Is the description appropriately sized, front-loaded, and free of redundancy?

The description is a single, efficient sentence with zero wasted words. It's appropriately sized for a simple tool and front-loads the essential information immediately.

Shorter descriptions cost fewer tokens and are easier for agents to parse. Every sentence should earn its place.

Completeness2/5

Given the tool's complexity, does the description cover enough for an agent to succeed on first attempt?

For a mutation tool with no annotations and no output schema, the description is insufficient. It doesn't explain what 'activation' means in Okta's context, what happens after activation, error conditions, or relationship to sibling tools. More context is needed given the tool's complexity and lack of structured metadata.

Complex tools with many parameters or behaviors need more documentation. Simple tools need less. This dimension scales expectations accordingly.

Parameters3/5

Does the description clarify parameter syntax, constraints, interactions, or defaults beyond what the schema provides?

Schema description coverage is 100%, so the schema already documents both parameters thoroughly. The description adds no additional parameter context beyond what's in the schema (e.g., what activation entails, email content, or userId format). Baseline 3 is appropriate when schema does the heavy lifting.
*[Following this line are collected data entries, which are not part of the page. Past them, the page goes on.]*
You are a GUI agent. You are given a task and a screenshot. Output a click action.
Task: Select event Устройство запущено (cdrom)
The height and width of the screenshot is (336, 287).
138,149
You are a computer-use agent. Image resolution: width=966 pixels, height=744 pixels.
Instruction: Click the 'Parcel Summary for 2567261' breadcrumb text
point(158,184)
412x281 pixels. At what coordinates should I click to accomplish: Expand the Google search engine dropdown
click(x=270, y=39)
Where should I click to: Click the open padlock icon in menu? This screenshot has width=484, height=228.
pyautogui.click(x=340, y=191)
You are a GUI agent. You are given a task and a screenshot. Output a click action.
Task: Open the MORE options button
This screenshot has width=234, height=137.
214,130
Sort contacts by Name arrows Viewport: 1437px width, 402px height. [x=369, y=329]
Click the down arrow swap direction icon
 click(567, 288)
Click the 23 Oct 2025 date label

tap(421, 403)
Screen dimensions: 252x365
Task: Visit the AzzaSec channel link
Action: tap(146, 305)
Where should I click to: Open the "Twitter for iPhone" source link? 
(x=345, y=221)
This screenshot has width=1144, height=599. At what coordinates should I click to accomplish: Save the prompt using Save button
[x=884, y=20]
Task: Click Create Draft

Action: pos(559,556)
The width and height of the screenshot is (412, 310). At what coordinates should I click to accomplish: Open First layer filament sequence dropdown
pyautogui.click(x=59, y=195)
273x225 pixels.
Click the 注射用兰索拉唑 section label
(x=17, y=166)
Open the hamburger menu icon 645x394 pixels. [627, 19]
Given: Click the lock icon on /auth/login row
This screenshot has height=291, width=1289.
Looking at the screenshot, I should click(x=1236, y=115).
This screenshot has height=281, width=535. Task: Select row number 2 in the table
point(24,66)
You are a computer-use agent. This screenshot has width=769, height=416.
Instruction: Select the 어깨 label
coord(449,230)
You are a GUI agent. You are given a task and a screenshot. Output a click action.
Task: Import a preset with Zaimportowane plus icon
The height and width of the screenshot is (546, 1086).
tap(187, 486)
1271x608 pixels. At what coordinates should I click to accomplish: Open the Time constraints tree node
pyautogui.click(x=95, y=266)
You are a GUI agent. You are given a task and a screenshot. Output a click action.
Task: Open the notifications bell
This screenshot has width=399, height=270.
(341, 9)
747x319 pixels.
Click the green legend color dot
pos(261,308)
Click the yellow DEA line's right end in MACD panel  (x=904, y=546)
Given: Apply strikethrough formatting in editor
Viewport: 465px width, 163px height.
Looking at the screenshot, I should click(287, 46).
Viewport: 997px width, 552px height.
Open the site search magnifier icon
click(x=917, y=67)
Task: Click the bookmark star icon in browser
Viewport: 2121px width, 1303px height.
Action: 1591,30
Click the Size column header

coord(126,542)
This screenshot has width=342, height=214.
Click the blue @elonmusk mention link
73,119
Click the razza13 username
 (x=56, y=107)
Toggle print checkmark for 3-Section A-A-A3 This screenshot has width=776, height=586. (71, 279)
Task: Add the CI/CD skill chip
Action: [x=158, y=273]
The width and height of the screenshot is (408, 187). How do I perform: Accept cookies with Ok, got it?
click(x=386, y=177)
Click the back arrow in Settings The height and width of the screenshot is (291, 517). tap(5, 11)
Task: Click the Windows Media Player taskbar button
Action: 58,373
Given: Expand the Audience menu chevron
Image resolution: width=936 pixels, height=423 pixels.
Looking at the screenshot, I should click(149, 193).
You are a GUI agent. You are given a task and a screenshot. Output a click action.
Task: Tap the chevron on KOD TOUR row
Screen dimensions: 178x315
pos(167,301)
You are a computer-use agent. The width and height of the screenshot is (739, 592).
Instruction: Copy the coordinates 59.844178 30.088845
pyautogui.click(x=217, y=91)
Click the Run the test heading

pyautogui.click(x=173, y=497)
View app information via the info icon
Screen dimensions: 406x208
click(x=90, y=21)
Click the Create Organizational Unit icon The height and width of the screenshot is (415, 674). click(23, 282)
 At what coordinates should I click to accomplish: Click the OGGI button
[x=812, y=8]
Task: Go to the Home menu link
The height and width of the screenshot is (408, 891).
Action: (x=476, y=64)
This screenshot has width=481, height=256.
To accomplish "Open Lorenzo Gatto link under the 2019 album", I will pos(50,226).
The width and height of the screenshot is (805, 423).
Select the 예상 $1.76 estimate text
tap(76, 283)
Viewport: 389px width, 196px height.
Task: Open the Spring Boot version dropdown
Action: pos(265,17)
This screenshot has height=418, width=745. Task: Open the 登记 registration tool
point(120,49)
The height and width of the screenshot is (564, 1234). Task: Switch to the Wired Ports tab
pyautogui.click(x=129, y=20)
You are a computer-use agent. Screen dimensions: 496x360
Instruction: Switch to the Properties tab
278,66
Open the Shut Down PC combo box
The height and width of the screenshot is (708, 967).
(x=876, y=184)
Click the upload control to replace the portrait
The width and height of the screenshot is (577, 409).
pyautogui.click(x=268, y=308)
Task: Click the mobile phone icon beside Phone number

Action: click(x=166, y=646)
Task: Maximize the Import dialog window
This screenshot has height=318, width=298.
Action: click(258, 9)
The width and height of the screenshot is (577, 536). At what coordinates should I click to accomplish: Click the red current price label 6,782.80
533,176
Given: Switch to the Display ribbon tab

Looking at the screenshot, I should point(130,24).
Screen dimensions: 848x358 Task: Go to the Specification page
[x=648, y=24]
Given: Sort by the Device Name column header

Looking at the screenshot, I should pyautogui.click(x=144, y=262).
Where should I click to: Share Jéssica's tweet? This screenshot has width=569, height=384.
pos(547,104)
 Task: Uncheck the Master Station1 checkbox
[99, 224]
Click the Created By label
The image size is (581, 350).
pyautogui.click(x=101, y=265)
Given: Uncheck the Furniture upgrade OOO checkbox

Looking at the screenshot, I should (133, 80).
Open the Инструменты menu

Input schemas describe structure but not intent. Descriptions should explain non-obvious parameter relationships and valid value ranges.

Purpose4/5

Does the description clearly state what the tool does and how it differs from similar tools?

The description clearly states the action ('Activate') and resource ('a user in Okta'), making the tool's purpose immediately understandable. However, it doesn't differentiate this tool from its sibling 'unsuspend_user', which might serve a similar purpose in some contexts, preventing a perfect score.

Agents choose between tools based on descriptions. A clear purpose with a specific verb and resource helps agents select the right tool.

Usage Guidelines2/5

Does the description explain when to use this tool, when not to, or what alternatives exist?

The description provides no guidance on when to use this tool versus alternatives like 'unsuspend_user' or 'run_onboarding_workflow'. There's no mention of prerequisites (e.g., user must exist in a deactivated state) or typical scenarios for activation, leaving usage context ambiguous.

Agents often have multiple tools that could apply. Explicit usage guidance like "use X instead of Y when Z" prevents misuse.